Three years ago right now I was methodically (and excitedly) packing for a three week trip to SE Asia. The original plan had been to meet up with a friend who was traveling the world. But plans changed and I ended up traveling alone over the Christmas holidays. To be honest, that was a lot harder than I ever wanted to admit. Spending Christmas eve and Christmas day alone in a foreign country is not for the weary. Watching everyone else have a jolly ol’ time was the hardest part and I still get an uncomfortable feeling just thinking about it. I need to remember that feeling and take advantage of the fact that I will see lots and lots of family this year and enjoy it.
Without further ado, here’s what I had to say back in 2008 during the lead up to Christmas. I spent a few days in blissful Bangkok before heading off to Laos and Vietnam. Now I want to go back…

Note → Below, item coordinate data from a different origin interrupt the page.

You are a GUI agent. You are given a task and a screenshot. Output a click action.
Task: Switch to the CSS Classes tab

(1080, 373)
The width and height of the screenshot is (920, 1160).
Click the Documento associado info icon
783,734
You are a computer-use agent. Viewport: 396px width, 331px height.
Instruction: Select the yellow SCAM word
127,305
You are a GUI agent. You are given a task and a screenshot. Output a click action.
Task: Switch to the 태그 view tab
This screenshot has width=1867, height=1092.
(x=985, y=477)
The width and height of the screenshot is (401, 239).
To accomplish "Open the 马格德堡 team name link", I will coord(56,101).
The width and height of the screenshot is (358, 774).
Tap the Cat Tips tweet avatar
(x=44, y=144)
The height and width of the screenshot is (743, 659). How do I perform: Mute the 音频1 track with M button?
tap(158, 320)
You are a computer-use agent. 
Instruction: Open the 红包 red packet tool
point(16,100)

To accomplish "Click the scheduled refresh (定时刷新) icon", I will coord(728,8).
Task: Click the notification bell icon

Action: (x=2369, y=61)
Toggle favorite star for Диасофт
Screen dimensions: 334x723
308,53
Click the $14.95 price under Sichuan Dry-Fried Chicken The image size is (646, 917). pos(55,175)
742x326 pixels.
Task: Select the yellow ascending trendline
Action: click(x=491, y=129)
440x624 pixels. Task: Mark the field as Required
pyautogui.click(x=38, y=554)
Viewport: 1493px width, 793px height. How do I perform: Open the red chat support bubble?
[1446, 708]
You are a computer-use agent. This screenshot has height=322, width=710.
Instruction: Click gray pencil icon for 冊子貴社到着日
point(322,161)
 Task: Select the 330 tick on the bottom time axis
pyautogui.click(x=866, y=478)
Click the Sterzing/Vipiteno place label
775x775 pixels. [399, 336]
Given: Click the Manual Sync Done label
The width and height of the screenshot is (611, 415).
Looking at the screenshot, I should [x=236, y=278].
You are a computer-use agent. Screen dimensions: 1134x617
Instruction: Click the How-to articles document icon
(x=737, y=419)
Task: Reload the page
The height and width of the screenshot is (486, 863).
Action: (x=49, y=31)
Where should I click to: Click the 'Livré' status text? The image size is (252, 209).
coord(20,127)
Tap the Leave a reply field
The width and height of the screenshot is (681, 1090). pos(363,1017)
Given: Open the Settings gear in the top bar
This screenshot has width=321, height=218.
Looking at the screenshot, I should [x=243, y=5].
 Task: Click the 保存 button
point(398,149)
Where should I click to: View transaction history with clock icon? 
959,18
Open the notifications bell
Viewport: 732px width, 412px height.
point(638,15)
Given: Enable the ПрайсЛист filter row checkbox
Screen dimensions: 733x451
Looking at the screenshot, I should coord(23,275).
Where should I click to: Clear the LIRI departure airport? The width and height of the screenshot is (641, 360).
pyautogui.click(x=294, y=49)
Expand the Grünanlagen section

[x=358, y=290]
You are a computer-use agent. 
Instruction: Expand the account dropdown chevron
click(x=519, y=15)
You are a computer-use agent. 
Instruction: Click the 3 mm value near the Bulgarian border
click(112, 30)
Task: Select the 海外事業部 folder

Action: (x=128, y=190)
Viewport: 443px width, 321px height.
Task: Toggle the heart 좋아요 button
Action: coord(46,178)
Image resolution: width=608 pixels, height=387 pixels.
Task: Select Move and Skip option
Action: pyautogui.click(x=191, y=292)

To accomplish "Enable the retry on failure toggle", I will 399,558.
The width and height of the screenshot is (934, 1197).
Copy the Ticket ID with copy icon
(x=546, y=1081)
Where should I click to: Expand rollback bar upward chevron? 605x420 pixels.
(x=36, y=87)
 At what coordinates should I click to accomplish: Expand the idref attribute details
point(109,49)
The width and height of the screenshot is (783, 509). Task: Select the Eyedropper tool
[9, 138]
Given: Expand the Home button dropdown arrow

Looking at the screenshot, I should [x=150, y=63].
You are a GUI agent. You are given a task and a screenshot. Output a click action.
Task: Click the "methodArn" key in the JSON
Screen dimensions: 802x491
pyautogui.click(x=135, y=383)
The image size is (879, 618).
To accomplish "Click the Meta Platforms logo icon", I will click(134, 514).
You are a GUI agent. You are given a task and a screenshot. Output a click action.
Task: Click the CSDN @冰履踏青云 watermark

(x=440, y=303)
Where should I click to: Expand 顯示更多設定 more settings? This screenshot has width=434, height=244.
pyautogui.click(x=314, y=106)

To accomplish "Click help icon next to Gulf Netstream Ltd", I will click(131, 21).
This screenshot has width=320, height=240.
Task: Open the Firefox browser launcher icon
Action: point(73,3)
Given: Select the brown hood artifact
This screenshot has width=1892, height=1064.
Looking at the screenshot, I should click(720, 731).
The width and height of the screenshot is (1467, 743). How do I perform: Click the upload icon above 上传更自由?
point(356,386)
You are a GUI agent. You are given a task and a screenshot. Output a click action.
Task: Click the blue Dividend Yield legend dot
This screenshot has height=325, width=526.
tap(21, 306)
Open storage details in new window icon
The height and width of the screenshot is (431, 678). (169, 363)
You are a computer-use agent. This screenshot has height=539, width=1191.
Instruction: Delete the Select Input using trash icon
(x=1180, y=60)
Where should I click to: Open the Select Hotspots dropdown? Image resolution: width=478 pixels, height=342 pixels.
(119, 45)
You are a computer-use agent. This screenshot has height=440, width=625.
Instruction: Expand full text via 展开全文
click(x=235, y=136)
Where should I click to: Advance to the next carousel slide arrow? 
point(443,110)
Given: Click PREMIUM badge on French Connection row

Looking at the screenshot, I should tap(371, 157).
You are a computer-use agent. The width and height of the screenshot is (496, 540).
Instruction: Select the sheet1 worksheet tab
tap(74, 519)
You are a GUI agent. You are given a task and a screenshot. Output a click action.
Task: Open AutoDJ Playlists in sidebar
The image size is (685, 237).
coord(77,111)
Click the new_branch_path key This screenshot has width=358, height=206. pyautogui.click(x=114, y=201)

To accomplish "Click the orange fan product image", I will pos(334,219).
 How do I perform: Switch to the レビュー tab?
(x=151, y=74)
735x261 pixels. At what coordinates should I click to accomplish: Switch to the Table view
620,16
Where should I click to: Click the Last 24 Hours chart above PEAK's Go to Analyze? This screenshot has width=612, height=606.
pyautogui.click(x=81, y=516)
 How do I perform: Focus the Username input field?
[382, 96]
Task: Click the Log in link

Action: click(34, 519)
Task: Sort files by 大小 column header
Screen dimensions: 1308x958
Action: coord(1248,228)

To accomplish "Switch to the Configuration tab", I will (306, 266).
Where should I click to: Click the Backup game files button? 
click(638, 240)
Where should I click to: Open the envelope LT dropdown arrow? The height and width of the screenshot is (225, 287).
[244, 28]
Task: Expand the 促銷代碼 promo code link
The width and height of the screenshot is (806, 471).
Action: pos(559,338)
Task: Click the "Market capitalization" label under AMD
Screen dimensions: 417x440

I flew over the mountains and into the tiny airport for Luang Prabang. It was the luxurious way to arrive, sparing me from a 12-hour bus ride through the fog and along the edge of the mountain to get here. How is it that places and events are never what you expect them to be? Instead of wide boulevards and multi-storied balconied buildings, Luang Prabang is more Carmel, with wooden signs that all look the same naming the restaurants, shops and sights. The entire city of Luang Prabang is a UNESCO World Heritage Site and some argue it is the most beautiful town in SE Asia.
Laos itself is sandwiched between Thailand, Vietnam and China and has remained largely removed from the modern world until recently. But now that it is on the traveler’s map, Laos is changing rapidly, modernizing and sweeping in to reap the rewards of a tourist industry. To be honest, Luang Prabang is almost too discovered. On the plus side, some smart entrepreneurs who understand how depleting to the culture the tourist industry can be, have come in and set up eco-tourism companies and fair trade shops. But it feels as if Westerners are behind many of the businesses here, they too want to make a profit.
The people of Laos are very gentle and calm and perhaps this is because the country is predominantly Theravada Buddhists. It is common for the boys to become monks for several years as part of their education and as a rite of passage, I imagine. (It definitely cuts down on the teenage angst.) The city is dotted with Buddhist temples and wats and lots and lots of Buddhas.
One of the wats I visited is also a school of arts, where young monks can practice the art of wood carving, casting, painting and drawing.
Caves where Buddha slept and imprints of Buddha’s foot are paid homage to at Wat Phu Si.
There are many different Buddhas here… Fat Buddha, Sleeping Buddha, Enlightened Buddha…
Here are some of the young monks as they come down the street waiting to be fed by the people.
The view over the Mekong River in Luang Prabang.
Monks collecting alms.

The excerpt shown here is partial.